## TASK INPUTS
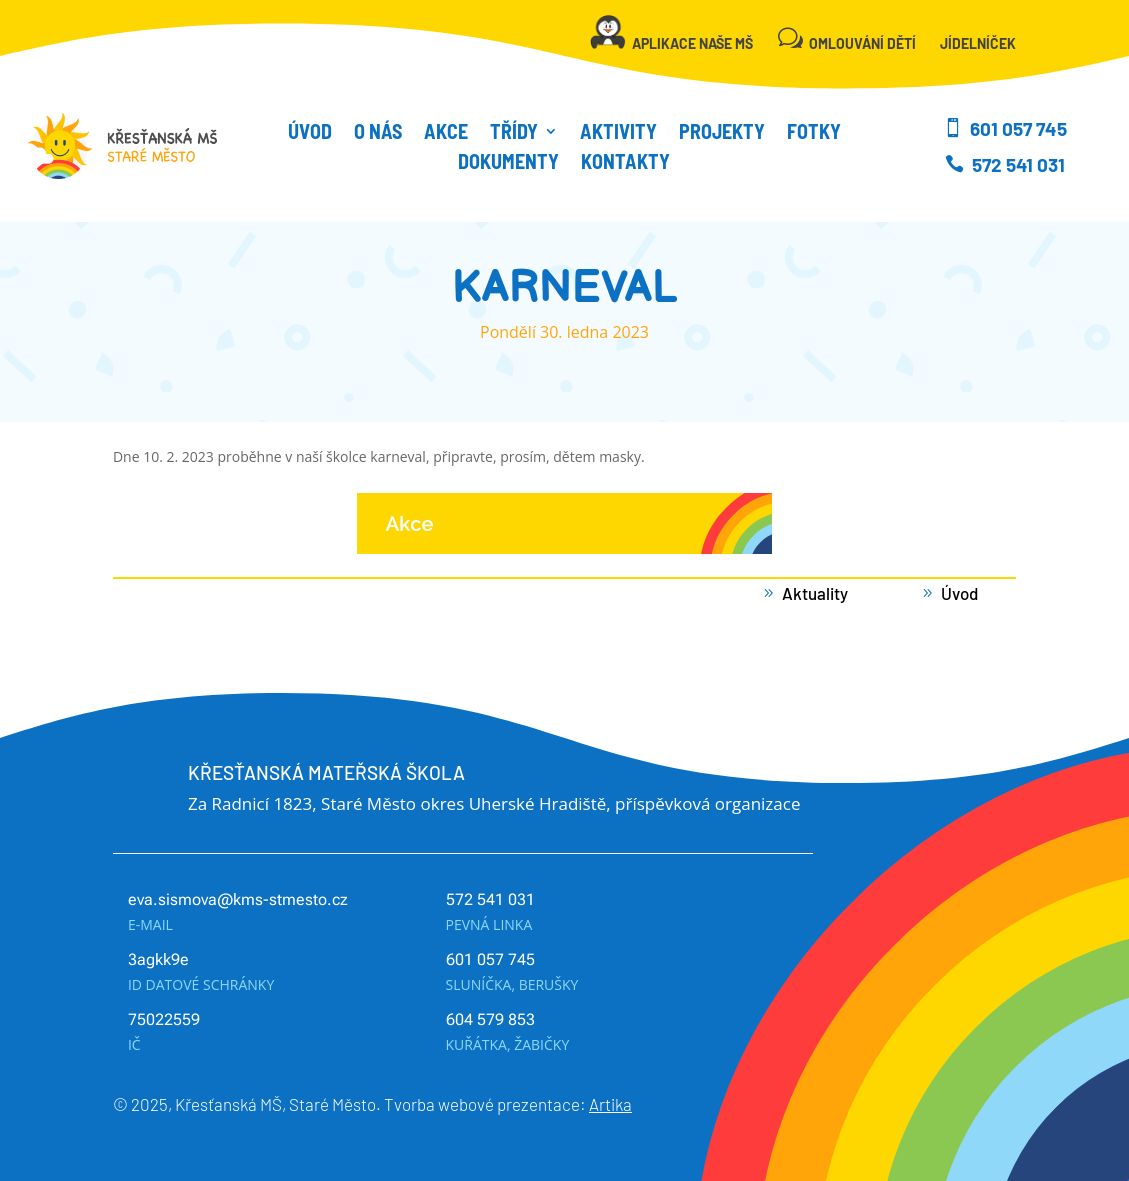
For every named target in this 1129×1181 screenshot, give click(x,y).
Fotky (814, 133)
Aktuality (815, 593)
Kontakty (625, 163)
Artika (610, 1104)
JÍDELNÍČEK (978, 43)
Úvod (310, 133)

## OBJECTIVE
Copy every line of the rows above word for word, and leave the pictures out of your copy.

## SOLUTION
For every named target in this 1129×1181 screenshot, give click(x,y).
Fotky (814, 133)
Aktuality (815, 593)
Kontakty (625, 163)
Artika (610, 1104)
JÍDELNÍČEK (978, 43)
Úvod (310, 133)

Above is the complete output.